Covid-19. La pandemia ci sta facendo dimenticare delle persone affette da autismo

L’indagine

Covid-19. La pandemia ci sta facendo dimenticare delle persone affette da autismo

Uno studio dimostra che quasi ovunque in Europa le persone con autismo non sono state considerate una priorità nelle politiche di gestione della pandemia. I servizi di assistenza sono stati interrotti e non è stato stabilito un accesso prioritario ai test diagnostici

Autistic_Mind_3.png

Immagine: MissLunaRose12, CC BY-SA 4.0 <https://creativecommons.org/licenses/by-sa/4.0>, via Wikimedia Commons
di redazione

Invisibili, o quasi. Durante la pandemia le persone affette da autismo in Europa sono rimaste nell’ombra. Nonostante siano particolarmente a rischio di sviluppare complicanze in caso di Covid-19, nessuno si è preoccupato di garantirgli una maggiore protezione. Per esempio non hanno ottenuto (o lo hanno ottenuto molto in ritardo) un accesso prioritario ai test diagnostici. È quanto emerge da un’indagine pubblicata su BMJ Open. «Non abbiamo identificato alcuna guida aggiuntiva pubblicata, o strategie specifiche per migliorare l'accessibilità dei test per le persone con autismo in nessun paese esaminato in questo studio», è il commento laconico degli autori. 

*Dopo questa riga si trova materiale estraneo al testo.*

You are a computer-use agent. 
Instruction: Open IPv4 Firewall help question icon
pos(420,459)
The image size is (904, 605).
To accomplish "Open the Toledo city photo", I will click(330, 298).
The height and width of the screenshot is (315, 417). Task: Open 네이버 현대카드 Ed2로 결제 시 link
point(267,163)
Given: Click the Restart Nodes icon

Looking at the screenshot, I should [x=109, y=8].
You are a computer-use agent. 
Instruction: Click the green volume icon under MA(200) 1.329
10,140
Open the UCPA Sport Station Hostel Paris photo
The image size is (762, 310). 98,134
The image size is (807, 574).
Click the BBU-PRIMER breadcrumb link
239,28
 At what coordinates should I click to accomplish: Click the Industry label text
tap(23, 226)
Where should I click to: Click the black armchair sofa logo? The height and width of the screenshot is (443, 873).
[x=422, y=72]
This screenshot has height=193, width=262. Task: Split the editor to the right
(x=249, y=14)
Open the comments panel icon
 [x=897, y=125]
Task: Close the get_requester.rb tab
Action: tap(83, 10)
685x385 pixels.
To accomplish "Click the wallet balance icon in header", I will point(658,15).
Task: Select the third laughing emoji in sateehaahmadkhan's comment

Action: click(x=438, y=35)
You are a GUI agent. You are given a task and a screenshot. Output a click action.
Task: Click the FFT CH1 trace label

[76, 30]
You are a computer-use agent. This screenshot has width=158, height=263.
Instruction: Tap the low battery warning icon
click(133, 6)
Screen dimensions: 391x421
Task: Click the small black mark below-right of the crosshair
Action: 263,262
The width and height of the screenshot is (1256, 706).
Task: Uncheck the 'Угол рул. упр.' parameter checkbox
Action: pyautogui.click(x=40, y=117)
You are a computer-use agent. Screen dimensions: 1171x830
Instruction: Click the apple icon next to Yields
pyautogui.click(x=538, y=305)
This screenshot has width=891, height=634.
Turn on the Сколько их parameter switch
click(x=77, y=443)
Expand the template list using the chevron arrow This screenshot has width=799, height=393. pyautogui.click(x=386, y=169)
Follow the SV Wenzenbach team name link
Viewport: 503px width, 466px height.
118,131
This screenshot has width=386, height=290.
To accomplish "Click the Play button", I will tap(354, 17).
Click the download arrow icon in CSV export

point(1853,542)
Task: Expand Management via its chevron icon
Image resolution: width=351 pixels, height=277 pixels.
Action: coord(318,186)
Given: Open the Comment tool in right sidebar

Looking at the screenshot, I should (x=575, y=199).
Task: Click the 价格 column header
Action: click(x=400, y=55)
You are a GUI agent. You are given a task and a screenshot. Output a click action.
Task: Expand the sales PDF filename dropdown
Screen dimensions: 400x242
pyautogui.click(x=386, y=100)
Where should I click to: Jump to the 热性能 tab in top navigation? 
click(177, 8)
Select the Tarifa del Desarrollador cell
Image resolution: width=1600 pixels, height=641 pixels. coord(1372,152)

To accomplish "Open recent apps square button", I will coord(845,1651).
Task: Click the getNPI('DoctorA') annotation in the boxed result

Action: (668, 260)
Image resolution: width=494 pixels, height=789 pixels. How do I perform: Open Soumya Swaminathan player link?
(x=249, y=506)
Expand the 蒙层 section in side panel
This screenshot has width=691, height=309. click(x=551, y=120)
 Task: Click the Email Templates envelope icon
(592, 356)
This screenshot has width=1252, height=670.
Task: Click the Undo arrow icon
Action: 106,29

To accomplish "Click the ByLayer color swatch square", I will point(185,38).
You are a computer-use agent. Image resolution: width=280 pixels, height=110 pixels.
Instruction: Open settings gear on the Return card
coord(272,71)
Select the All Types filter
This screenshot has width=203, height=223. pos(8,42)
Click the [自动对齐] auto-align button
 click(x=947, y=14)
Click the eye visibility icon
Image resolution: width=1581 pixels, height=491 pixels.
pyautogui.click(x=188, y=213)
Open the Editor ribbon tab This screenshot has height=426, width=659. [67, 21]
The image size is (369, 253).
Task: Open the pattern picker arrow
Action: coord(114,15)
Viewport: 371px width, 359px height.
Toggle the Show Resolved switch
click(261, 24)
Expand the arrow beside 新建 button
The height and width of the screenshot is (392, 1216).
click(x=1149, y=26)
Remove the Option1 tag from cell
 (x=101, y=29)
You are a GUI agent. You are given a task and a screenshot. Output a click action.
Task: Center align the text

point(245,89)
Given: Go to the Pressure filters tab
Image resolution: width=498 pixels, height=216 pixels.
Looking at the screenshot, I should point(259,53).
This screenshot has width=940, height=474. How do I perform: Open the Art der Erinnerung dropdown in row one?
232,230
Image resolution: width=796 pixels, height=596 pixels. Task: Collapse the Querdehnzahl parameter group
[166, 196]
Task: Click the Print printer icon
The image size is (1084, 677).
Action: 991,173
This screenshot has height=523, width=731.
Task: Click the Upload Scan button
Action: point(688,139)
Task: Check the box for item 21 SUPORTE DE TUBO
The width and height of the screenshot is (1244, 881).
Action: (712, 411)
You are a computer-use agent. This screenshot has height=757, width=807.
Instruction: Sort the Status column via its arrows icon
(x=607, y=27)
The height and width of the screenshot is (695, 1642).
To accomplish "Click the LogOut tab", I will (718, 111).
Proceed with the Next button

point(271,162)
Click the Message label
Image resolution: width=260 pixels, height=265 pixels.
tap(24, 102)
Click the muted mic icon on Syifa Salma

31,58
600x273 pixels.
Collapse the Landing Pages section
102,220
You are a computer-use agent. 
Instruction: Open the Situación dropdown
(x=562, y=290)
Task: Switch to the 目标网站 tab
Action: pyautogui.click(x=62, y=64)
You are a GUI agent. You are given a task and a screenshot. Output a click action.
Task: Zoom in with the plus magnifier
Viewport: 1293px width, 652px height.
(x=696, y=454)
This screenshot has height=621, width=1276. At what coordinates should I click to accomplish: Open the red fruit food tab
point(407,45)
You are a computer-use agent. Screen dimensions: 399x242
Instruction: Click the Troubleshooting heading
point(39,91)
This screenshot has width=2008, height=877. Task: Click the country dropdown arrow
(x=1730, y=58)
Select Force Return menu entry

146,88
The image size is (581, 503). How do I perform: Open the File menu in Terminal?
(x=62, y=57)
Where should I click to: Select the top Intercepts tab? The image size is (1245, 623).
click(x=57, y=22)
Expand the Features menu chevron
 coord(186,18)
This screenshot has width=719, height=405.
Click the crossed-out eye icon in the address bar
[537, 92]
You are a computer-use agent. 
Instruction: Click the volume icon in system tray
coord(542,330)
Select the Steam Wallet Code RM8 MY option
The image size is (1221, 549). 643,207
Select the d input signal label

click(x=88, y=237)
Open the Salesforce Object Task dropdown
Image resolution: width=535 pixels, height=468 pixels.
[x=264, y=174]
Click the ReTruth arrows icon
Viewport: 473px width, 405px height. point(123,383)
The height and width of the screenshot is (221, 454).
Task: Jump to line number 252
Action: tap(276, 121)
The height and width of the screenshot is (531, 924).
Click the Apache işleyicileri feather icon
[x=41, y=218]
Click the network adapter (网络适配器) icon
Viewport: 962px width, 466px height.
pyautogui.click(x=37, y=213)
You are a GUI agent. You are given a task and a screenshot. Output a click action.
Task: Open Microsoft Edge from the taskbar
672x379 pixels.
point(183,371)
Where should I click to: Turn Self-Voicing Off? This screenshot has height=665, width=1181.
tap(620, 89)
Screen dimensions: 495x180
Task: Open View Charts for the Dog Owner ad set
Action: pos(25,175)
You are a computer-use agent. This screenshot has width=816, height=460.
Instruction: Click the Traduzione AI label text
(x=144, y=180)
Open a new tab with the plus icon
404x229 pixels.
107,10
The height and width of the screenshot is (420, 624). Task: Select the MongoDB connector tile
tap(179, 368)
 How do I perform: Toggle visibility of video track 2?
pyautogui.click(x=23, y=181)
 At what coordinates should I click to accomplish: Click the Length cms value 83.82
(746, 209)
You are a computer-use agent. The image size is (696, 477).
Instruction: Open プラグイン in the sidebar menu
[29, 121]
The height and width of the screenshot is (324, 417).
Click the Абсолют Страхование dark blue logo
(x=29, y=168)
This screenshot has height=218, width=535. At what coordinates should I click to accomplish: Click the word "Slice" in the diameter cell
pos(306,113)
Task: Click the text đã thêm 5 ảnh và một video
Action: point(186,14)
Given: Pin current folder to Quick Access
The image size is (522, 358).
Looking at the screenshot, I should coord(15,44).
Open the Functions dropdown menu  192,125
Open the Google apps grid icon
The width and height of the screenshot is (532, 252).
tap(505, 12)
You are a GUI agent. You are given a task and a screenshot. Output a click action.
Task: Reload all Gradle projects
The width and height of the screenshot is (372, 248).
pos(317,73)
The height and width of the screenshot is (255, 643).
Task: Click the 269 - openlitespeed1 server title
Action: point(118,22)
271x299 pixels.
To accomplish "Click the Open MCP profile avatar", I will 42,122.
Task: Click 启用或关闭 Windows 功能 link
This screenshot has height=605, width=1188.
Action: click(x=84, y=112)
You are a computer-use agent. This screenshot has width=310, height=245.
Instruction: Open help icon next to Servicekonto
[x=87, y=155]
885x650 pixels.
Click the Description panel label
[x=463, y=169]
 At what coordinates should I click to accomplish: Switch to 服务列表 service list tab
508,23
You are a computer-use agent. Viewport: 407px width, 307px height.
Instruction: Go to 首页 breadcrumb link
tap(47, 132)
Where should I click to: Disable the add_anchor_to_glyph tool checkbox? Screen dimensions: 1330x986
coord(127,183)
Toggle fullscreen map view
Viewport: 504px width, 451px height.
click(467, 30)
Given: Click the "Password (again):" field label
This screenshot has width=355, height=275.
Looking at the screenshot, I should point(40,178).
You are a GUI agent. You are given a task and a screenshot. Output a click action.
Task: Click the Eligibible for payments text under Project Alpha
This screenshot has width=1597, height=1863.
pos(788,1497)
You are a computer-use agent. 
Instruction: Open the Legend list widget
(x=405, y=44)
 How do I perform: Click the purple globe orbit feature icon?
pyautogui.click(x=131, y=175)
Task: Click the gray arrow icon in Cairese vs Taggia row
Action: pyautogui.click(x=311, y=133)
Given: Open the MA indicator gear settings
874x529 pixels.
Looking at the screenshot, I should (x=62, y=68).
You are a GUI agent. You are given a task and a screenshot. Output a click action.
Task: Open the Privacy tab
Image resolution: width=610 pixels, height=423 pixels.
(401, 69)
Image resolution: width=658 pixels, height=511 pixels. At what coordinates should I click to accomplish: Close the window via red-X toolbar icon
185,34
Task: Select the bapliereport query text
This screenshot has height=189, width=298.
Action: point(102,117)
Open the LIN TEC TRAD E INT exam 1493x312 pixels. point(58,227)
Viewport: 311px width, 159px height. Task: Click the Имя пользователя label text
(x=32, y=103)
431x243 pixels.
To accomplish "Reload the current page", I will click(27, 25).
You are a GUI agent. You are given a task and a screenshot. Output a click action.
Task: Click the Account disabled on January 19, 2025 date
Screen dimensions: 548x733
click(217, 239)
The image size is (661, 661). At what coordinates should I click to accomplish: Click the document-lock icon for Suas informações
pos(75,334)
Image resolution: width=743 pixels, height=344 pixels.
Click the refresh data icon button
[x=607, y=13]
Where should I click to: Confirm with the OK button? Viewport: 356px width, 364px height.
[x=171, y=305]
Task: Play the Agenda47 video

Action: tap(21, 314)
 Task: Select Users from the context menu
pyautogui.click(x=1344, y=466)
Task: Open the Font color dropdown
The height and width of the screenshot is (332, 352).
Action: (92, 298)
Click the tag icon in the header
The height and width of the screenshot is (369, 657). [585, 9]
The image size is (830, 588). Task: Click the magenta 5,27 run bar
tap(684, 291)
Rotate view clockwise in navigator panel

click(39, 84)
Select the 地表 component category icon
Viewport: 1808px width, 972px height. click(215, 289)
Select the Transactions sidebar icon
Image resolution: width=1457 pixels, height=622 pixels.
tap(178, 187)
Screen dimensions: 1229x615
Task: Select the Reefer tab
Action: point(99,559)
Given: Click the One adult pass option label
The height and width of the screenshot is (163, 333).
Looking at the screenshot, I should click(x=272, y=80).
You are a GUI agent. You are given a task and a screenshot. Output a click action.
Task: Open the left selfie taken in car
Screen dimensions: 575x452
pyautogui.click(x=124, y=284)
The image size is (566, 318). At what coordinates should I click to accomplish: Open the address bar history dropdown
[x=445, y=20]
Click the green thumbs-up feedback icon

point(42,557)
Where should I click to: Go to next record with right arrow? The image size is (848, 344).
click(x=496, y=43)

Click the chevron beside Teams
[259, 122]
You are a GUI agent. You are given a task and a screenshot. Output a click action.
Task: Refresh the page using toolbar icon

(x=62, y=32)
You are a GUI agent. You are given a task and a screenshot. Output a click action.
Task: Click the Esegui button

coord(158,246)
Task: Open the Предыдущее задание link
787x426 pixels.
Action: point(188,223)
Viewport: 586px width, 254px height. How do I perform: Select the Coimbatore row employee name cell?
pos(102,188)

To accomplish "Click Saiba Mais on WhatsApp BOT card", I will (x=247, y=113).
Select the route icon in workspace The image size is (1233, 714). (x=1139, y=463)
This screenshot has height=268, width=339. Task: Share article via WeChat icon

I ricercatori hanno analizzato le politiche sanitarie adottate durante la pandemia in 15 Paesi europei tra marzo e luglio 2020 (Spagna, Italia, Grecia, Paesi Bassi, Svizzera, Francia, Regno Unito, Germania, Malta, Belgio, Lussemburgo, Austria, Irlanda, Polonia e Portogallo) intevistando 1300 persone con autismo e i loro caregiver. 

La dimenticanza è stata pressoché unanime. Nessun Paese ha teso una mano alle persone con autismo durante i primi mesi dell’emergenza sanitaria facilitando l’accesso ai servizi diagnostici o alle cure. 

I ricercatori sottolineano che si tratta di un atteggiamento inspiegabile dato che tra il 5 e il 25 per cento delle persone con autismo viveva in strutture di assistenza dove i contagi erano particolarmente elevati nella prima ondata della pandemia. 

Anche nei Paesi che avevano dimostrato una certa sensibilità nei confronti delle categorie a rischio, non sono mai state fornite indicazioni particolari per le persone con autismo che vivevano in centri di assistenza.  I ricercatori non hanno trovato traccia nelle linee guida adottate in Europa per far fronte alla pandemia di riferimenti specifici alle persone affette dal disturbo del neurosviluppo. 

Alle strutture sanitarie che effettuano i tamponi non sono mai state fornite indicazioni sul modo più indicato con cui svolgere i test in persone fragili e sensibili al contatto fisico. I ricercatori sospettano inoltre che le persone con autismo siano penalizzate anche sul fronte delle cure in caso si ammalino di Covid. In molti Paesi, Italia compresa, il protocollo clinico prevede che i pazienti affetti da autismo vengano seguiti dallo staff dei reparti di neurologia o neuropsichiatria. Il che da una parte può avere dei vantaggi, tra cui la possibilità di accesso di famigliari al reparto ospedaliero. Ma il timore è che le cure siano meno specifiche ed efficaci. 

Infine, circa il 70 per cento delle persone con autismo sono state private dell’assistenza standard a causa delle interruzioni dei servizi durante il periodo più critico della pandemia.

Circa un terzo degli intervistati ha affermato di aver bisogno di un’assistenza quotidiano (35%) e un altro terzo ha affermato di aver bisogno di un sostegno occasionale per le attività della vita quotidiana (33%).

«Considerando questi problemi, la nostra prima raccomandazione per una strategia europea allineata per rispondere alla pandemia è che, nel caso di scarsità dei test, le persone con autismo dovrebbero avere diritto a un accesso prioritario se vivono in contesti ad  alto rischio», concludono i ricercatori.